Y añadió, además, que son madres cabezas de hogar y víctimas del conflicto las que están intentando sacar este emprendimiento a flote. Por su enfoque social, Alan Bojanic, representante de la FAO para Colombia, aseguró que es total su compromiso con los campesinos del Putumayo y con el fomento de la paz.
“La adaptación del cultivo es realmente excepcional. Se puede mejorar con la producción orgánica para encontrar nichos de mercado y posicionar el producto, pero todo es un proceso. Creo que hay empeño de los productores para sacar adelante esta iniciativa y nosotros estamos comprometidos, porque vemos que van a tener éxito”, dijo. En esa misma medida, Bojanic aseguró que si bien el acompañamiento de la FAO concluiría en noviembre de este año, están gestionando para obtener más recursos y así alargar su incidencia en el proyecto.
Sobre esto, voces de todos los sectores expresaron que el apoyo gubernamental es fundamental para que los campesinos hagan del cultivo de pimienta su vida. Y no es para menos. Esta comunidad ha manifestado que uno de los problemas para distribuir cualquier alimento es la falta de buenas vías. Por eso, la visita de dichas entidades es vital: son su altavoz frente al Gobierno y el mundo.

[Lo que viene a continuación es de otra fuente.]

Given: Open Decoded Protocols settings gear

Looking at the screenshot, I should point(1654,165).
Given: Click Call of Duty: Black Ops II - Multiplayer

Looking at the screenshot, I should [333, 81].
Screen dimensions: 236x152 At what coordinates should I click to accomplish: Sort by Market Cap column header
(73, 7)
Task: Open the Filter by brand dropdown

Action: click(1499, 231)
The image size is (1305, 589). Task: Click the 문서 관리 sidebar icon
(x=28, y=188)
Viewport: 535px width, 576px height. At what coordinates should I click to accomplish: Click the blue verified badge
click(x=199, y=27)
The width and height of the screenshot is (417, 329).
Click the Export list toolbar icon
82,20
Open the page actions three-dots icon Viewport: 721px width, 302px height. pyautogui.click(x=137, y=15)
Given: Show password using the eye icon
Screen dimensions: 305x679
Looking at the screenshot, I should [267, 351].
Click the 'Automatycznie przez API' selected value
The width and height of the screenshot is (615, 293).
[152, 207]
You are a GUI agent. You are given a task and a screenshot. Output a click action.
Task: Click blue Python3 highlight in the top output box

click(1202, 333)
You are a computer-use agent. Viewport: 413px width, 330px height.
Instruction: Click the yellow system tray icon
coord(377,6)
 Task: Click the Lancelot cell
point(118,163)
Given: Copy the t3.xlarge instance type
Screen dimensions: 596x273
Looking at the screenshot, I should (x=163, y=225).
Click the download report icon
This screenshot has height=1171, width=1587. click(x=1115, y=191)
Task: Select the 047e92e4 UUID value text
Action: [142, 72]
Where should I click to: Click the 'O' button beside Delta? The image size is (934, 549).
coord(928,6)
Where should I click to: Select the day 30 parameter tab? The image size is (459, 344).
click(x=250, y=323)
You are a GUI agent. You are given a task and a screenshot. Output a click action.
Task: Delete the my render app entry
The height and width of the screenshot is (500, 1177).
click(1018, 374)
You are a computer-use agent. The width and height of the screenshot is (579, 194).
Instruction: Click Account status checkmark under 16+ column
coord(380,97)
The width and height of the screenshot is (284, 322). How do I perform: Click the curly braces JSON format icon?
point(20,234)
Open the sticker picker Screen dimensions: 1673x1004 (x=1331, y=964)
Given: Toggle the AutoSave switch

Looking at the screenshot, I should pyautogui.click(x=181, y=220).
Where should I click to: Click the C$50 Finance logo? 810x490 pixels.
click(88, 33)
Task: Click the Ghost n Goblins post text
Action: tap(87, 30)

Además, según explicó Ricalde, quien trabaja hace un año con la sociedad del Valle del Guamuez, lograr la certificación de la pimienta es un proceso particularmente lento para esta zona y todo tiene que ver con un factor: la cultura local. De los sesenta años que tiene el municipio, los campesinos han estado inmersos toda su vida en la producción de coca y en ese mercado los químicos los utilizan un ciento por ciento. “Ellos están acostumbrados a otro tipo de manejos y transformar eso es un proceso lento que toma aproximadamente un año. A pesar de eso, hemos logrado que, con sesiones de capacitación, los agricultores organicen sus cultivos de pimienta en un lapso de mes y medio”, dijo el técnico.
“Nosotros erradicamos voluntariamente la coca. Uno piensa que así como fue muy buena, también nos trajo mucho dolor con los grupos armados”, manifiesta con una voz delicada y serena María Estela Guerrero. Pero también con cierta congoja de su pasado y su presente: “Nos ilusionamos con lo que nos ofrecen para salir adelante. Y nos apoyan, pero necesitamos más porque somos muchos”.
Y sí, recorrer el Valle del Guamuez y conocer de primera mano la realidad de esta población localizada al sur del país es un contraste manifiesto en cada historia de sus habitantes. Los 871 kilómetros cuadrados que componen el territorio gozan de árboles altos y frondosos, palmeras y arbustos tupidos que cubren extensiones planas y que solo encuentran su fin en otros árboles altos y frondosos, palmeras y arbustos tupidos. Su tierra es lo suficientemente fértil para cosechar cacao, plátano, palmitos, sacha inchi y, desde hace cuatro años, una enredadera llena de pepitas llamada pimienta.
Por ello, a partir de unas prácticas orgánicas y conscientes, quieren que las personas vean en su producto toda la potencia de la selva tropical. Según expresó Fray Jorge Giral Cuarán, representante legal de la Asociación Agropimentera del Valle del Guamuez: “Con las instituciones hemos logrado que ya algunas fincas estén certificadas en buenas prácticas. Si lo logramos con todo el Valle, seremos más competitivos en el mercado nacional e internacional y podremos hacer convenios con empresas. Nosotros sí podemos hacer una pimienta de calidad y saludable”.